======== 原文 ========

有志で地域の課題や企業からのミッションに取り組む

 学年全体を対象にした取り組みのほかに、有志で参加する仕組みもある。昨年度、中3から高2の希望者を対象として新たに開始した「SEIKEI STARTUP CAMP」もその一つだ。長崎県の五島列島を訪れて現地の問題を考えた探究の発表は、この取り組みの成果だ。

 参加した12人の生徒は、「教育」「医療」などをテーマに地域の課題を事前学習したうえ、8月29日から9月2日にかけて現地を訪れ、長崎県立福江高等学校の生徒とディスカッションしたり、五島市役所、五島観光協会の担当者からヒアリングしたりして課題と解決策を探り、最終日には地元の人たちの前で各班によるプレゼンテーションを実施した。

 実在の企業のミッションや社会課題に取り組む「クエストエデュケーション」への参加もそうした有志による探究の機会だ。仙田校長の就任前から導入していたが、昨年度、担当教員を1人から5人に増やし、高校生だけでなく中学生にも参加者を広げた。

 昨年度、「クエストエデュケーション」の成果発表会である「クエストカップ」に参加した加賀美 (しん) 君(現高2)は、高1と高2の4人チームで、電池の製造・販売会社「パナソニックエナジー」から出された「100年後の地球に向かって『一人ひとりのイキイキ』を解放する新プロジェクトを提案せよ!」というミッションに挑戦した。

「クエストカップ」で提案した着られるディスプレーTシャツについて発表した加賀美君のチーム
「クエストカップ」で提案した着られるディスプレーTシャツについて発表した加賀美君のチーム

 加賀美君らが提案したのは、「WEIC-up(ウエイク・アップ)」という着られるディスプレーTシャツだ。「Wearable、Eco-friendly、イキイキ、Clothesの頭文字をとって名付けました。Tシャツにバッテリーを薄くしたディスプレーがついていて、自分で描いたイラストや動画を映せます。体温など着ている人の健康状態も把握できます。また、100年後の地球はクリーンな電気が必要なので、太陽光と体の動きに連動して発電できる機能も付けました」と加賀美君はアイデアを説明する。

======== 提供資料 ========

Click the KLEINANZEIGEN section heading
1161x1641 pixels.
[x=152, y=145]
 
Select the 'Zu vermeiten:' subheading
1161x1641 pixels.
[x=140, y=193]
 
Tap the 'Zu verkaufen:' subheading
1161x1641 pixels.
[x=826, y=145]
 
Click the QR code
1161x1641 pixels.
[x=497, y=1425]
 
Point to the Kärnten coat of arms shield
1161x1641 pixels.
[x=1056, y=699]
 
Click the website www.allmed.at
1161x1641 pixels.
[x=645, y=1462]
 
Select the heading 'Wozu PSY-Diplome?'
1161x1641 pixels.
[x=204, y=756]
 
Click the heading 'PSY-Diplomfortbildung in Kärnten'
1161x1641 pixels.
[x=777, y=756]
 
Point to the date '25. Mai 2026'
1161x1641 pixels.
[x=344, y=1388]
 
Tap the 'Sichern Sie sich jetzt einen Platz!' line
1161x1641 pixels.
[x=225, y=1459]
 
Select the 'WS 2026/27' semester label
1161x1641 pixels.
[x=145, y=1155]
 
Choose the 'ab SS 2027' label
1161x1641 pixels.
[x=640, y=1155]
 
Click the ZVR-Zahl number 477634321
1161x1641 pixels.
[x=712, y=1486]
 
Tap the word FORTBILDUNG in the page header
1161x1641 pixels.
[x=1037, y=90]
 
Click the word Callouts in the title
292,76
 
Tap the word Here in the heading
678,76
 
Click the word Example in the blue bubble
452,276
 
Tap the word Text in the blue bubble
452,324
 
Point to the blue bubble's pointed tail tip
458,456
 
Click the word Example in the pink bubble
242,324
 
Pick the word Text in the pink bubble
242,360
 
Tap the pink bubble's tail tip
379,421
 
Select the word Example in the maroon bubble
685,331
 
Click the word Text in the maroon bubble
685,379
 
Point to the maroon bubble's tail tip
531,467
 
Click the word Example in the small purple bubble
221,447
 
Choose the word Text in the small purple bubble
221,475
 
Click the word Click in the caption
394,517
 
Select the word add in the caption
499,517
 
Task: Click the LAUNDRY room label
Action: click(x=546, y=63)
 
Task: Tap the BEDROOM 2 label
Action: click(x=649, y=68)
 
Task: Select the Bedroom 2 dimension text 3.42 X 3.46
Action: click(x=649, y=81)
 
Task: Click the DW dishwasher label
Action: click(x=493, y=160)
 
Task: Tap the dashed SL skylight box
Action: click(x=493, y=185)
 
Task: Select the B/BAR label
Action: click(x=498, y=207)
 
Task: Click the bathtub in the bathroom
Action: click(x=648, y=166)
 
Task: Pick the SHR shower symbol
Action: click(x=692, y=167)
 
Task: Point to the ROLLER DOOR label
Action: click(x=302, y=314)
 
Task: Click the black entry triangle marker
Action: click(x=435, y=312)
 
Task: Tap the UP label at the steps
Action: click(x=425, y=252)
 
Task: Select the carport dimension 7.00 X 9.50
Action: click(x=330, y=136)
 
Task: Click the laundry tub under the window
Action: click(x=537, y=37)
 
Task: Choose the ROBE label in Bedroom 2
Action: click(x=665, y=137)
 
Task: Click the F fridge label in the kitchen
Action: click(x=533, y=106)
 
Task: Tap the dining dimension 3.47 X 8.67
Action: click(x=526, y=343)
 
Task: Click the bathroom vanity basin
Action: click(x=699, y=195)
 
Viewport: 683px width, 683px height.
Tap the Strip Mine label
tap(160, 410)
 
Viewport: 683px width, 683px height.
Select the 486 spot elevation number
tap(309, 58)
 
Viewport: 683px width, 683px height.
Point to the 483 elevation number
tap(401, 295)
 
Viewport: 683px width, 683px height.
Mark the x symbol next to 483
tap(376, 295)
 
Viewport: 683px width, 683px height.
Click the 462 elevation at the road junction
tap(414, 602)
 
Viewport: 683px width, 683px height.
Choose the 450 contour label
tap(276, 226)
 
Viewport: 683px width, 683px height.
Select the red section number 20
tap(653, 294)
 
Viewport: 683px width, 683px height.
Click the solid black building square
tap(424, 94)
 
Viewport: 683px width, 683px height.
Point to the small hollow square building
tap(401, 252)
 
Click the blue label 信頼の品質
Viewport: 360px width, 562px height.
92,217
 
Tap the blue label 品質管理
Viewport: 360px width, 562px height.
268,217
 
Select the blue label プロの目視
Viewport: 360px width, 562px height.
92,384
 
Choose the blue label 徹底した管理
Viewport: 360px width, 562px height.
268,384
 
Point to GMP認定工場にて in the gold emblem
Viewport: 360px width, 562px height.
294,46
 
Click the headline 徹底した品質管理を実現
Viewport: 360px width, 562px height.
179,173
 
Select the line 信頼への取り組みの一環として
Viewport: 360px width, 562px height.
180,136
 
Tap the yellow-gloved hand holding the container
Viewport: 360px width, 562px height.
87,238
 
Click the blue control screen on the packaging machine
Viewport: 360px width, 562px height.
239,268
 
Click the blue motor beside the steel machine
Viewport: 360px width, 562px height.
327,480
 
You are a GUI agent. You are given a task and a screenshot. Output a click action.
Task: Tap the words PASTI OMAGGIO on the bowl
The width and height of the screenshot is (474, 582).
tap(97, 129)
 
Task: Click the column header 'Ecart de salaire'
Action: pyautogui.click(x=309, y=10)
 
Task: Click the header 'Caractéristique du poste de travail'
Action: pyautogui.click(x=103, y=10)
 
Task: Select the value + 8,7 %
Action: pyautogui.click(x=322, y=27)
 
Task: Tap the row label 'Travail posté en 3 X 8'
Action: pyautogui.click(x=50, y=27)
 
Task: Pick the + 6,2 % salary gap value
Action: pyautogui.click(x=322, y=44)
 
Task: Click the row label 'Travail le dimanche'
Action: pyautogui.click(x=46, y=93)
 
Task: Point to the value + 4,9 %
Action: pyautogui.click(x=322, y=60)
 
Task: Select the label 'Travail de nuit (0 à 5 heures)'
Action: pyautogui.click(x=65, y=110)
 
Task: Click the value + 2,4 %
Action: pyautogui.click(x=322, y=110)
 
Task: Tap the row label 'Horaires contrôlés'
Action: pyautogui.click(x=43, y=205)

========

=== 課題指示 ===
成蹊の有志による探究活動を紹介した本文を、最後の文の後から書き継ぎなさい。 一覧の内容は本文とは関係がない。

=== 解答 ===
 プレゼンテーションの結果、全国約300校、5万7000人が参加するなか、コーポレートアクセス部門の予選で優秀賞に選ばれ、全国大会にも出場を果たした。

探究学習で目的意識がはっきりすると進路も明確に

「探究学習をすると、そのテーマについての目的意識がはっきりして進路も明確になります」と語る仙田校長
「探究学習をすると、そのテーマについての目的意識がはっきりして進路も明確になります」と語る仙田校長

 中1から高2までの探究学習が体系化されたことで、生徒の姿勢にも変化が生まれたという。

 高山さんは「さまざまな探究活動に挑戦している友達が多く、周りの姿勢に後押しされて、私もいろいろ挑戦しようと思いました」と言う。現在は、生徒会や地域の活動にも参加している。さらに、「三鷹市市民参加でまちづくり協議会~Machikoe(マチコエ)~」にもボランティアとして参加し、防災について話し合う活動をしているそうだ。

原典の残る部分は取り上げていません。